Bug#1037063: libxml-libxml-perl: Seemingly incorrect handling of escaped characters in patterns
Xan Charbonnet
xan at charbonnet.com
Sat Jun 3 04:38:02 BST 2023
Package: libxml-libxml-perl
Version: 2.0134+dfsg-2+b1
Severity: normal
Dear Maintainer,
I use XML::LibXML::Reader to work with files that validate against the Library
of Congress's MARCXML Schema, available here:
https://www.loc.gov/standards/marcxml/schema/MARC21slim.xsd
That schema includes a pattern:
[\dA-Za-z!"#$%&'()*+,-./:;<=>?{}_^`~\[\]\\]{1}
or, with the XML escaping processed:
[\dA-Za-z!"#$%&'()*+,-./:;<=>?{}_^`~\[\]\\]{1}
That regex requires a single character, any one of a long list of allowable
characters.
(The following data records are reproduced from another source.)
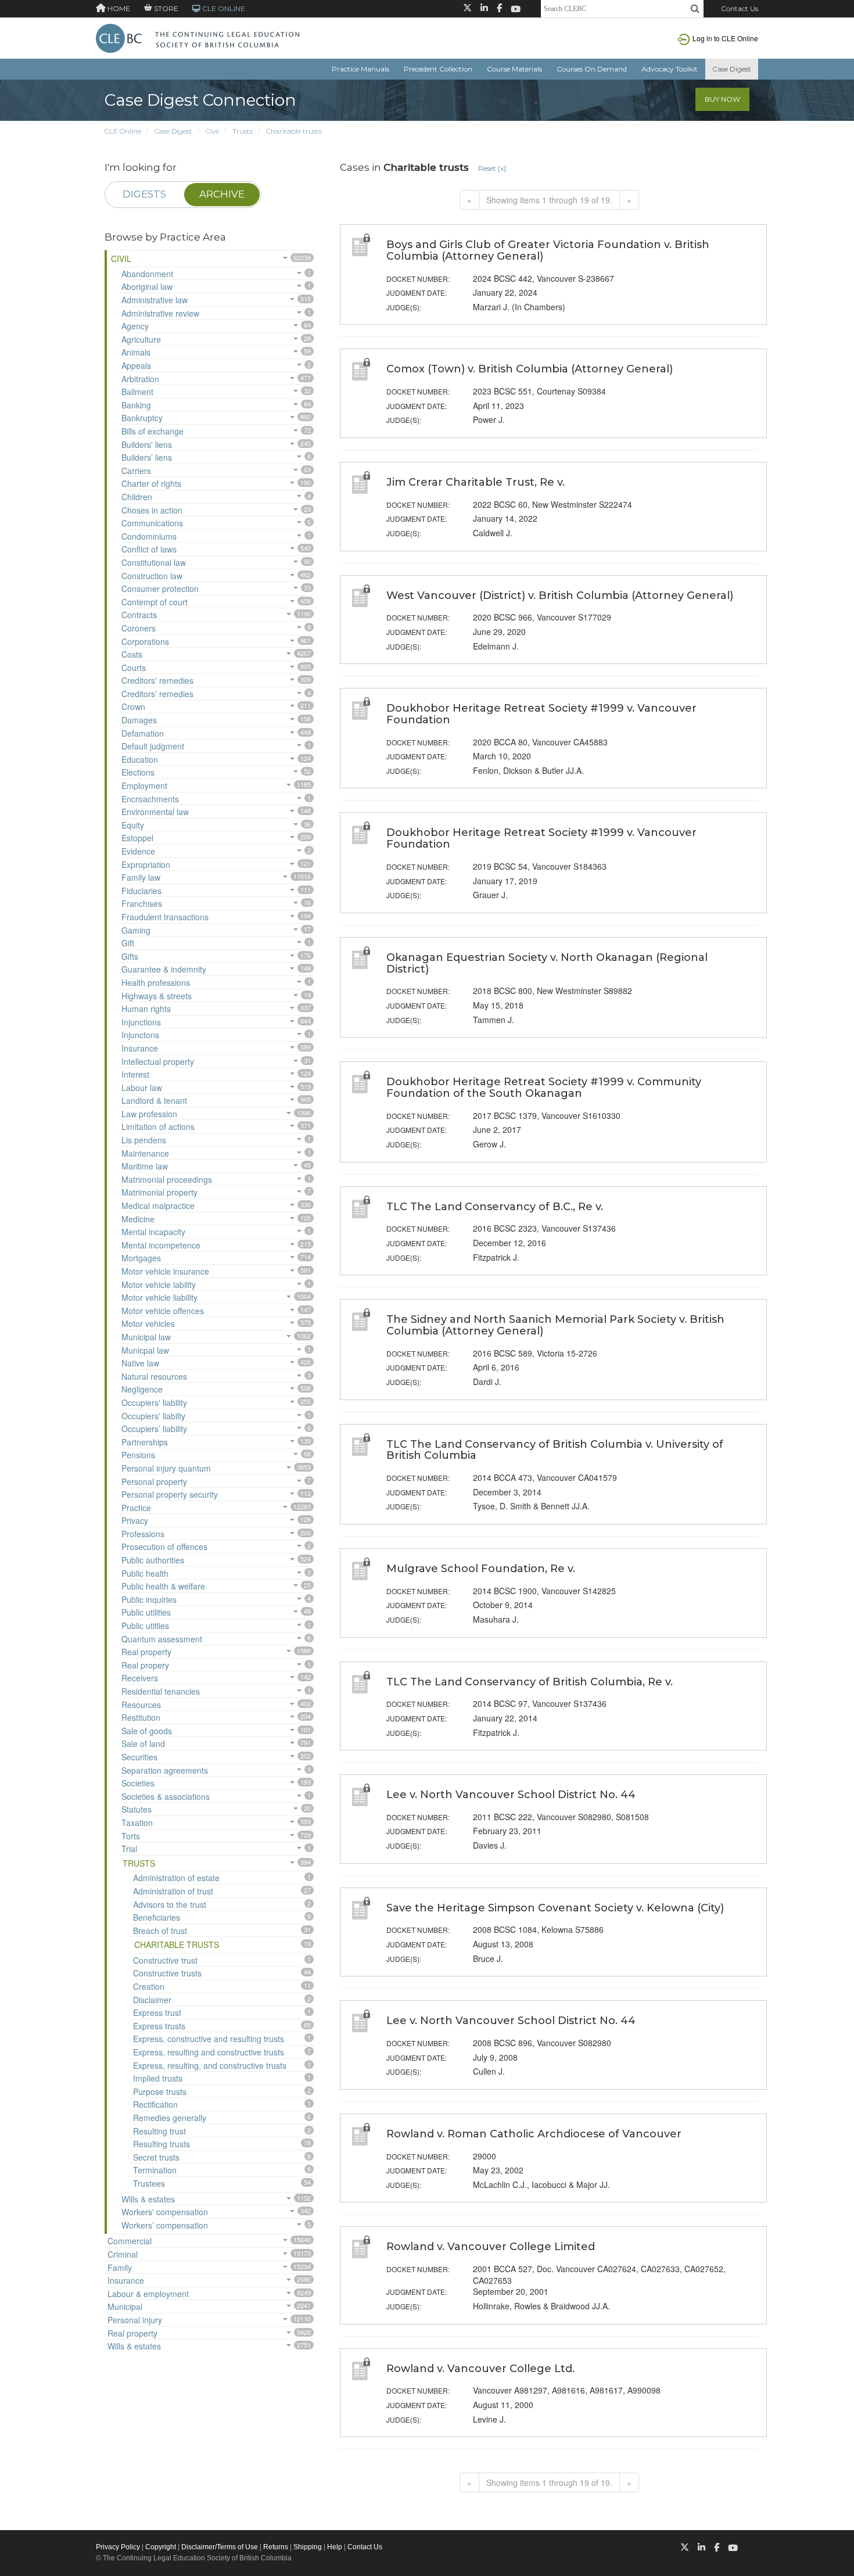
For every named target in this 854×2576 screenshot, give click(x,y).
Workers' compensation (164, 2212)
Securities (139, 1757)
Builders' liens (146, 444)
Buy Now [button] (722, 99)
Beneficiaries (156, 1917)
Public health (144, 1573)
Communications (152, 523)
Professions (142, 1534)
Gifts (129, 956)
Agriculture (141, 339)
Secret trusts (156, 2157)
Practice (136, 1507)
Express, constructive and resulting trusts (208, 2038)
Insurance (139, 1048)
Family (119, 2267)
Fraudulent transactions (165, 917)
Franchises (141, 903)
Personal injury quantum (166, 1468)
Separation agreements (164, 1770)
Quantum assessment (161, 1639)
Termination (155, 2170)
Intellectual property (157, 1061)
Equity (132, 825)
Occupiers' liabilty (153, 1416)
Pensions (138, 1455)
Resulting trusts (161, 2144)
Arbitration (140, 379)
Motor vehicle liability (159, 1297)
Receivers (139, 1678)
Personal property (154, 1481)
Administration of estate (176, 1877)
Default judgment (152, 746)
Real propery (145, 1665)
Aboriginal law (147, 286)
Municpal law (145, 1350)
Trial (129, 1848)
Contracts (139, 614)
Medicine (138, 1219)
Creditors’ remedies (157, 693)
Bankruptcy (142, 418)
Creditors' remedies (157, 680)
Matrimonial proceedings (166, 1179)
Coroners (138, 628)
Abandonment (147, 273)
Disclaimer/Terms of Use (219, 2547)
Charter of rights (151, 483)
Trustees (149, 2183)
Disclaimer (152, 1999)
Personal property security (169, 1494)
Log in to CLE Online (725, 38)
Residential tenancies (160, 1691)
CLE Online (123, 131)
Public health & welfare (163, 1586)
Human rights (146, 1008)
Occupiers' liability (154, 1402)
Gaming (135, 930)
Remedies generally (169, 2117)
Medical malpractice (158, 1205)
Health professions (155, 982)
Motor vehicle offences (162, 1310)
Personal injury (134, 2320)
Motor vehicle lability (158, 1284)
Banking (136, 405)
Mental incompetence (160, 1245)
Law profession (149, 1114)
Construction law (151, 576)
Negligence (142, 1389)
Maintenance (145, 1153)
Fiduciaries (141, 890)
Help (334, 2547)
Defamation (142, 733)
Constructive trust (165, 1960)
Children (136, 497)
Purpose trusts (159, 2091)
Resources (141, 1704)
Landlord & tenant (154, 1100)
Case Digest (731, 68)
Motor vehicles (148, 1323)
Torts (130, 1836)
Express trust (157, 2012)
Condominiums (149, 536)
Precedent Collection (438, 68)
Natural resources (154, 1376)
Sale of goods (146, 1731)
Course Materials (514, 68)
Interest (135, 1074)
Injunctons (140, 1035)
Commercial (129, 2241)
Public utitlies (145, 1625)
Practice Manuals (360, 68)
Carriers (136, 470)
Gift (127, 943)
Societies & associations (165, 1796)
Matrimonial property (159, 1192)
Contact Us (739, 8)
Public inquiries (149, 1599)
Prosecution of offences (164, 1546)
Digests (144, 194)
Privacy (134, 1520)
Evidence (138, 851)
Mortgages (141, 1258)
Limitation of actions (158, 1126)
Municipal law (146, 1337)
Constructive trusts (167, 1973)
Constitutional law (153, 562)
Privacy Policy (118, 2547)
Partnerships (144, 1442)
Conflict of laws (149, 549)
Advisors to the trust (169, 1904)
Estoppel (137, 838)
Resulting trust (159, 2131)
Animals (135, 352)
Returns (275, 2547)
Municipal (124, 2306)
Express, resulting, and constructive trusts (209, 2065)
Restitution (140, 1717)
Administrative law (154, 300)
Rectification (155, 2104)
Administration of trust (173, 1891)
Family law (140, 877)
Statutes (136, 1809)
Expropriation (145, 864)
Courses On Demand (592, 68)
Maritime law (144, 1166)
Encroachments (150, 799)
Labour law (141, 1087)
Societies (138, 1783)
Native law (140, 1363)
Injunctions (141, 1022)
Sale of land (143, 1743)
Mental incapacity (153, 1231)
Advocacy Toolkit (669, 68)
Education (139, 759)
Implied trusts (157, 2078)
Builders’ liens (146, 457)
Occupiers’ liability (154, 1428)
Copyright (160, 2547)
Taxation (137, 1822)
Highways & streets (156, 996)
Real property (146, 1651)
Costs (131, 654)
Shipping (307, 2547)
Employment (144, 785)
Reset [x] (492, 168)
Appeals (136, 365)
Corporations (145, 641)
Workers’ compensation (164, 2225)
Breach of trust (160, 1930)
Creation (148, 1986)
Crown (133, 706)
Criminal (122, 2254)
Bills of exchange (152, 431)
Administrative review (160, 313)
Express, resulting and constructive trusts (208, 2052)
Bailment (137, 391)
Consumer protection (160, 588)
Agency (135, 326)
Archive (222, 194)
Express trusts (159, 2026)
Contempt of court (154, 602)
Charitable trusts (294, 131)
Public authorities (152, 1560)
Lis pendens (143, 1140)
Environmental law (155, 811)
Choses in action (151, 510)
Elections (138, 772)
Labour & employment (148, 2293)
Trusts (242, 131)
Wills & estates (148, 2199)
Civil (212, 131)
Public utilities (146, 1612)
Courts (133, 667)
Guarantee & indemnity (163, 969)
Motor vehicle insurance (165, 1271)
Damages (139, 720)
Note how three of the characters require escaping because they
would have meaning in the regex itself: the two square brackets [ and ], and
the backslash \.
An online XML Schema validator that I found with a quick search:
https://www.liquid-technologies.com/online-xsd-validator
shows that those three characters are valid. The problem is that
XML::LibXML::Reader seems to believe that they are not.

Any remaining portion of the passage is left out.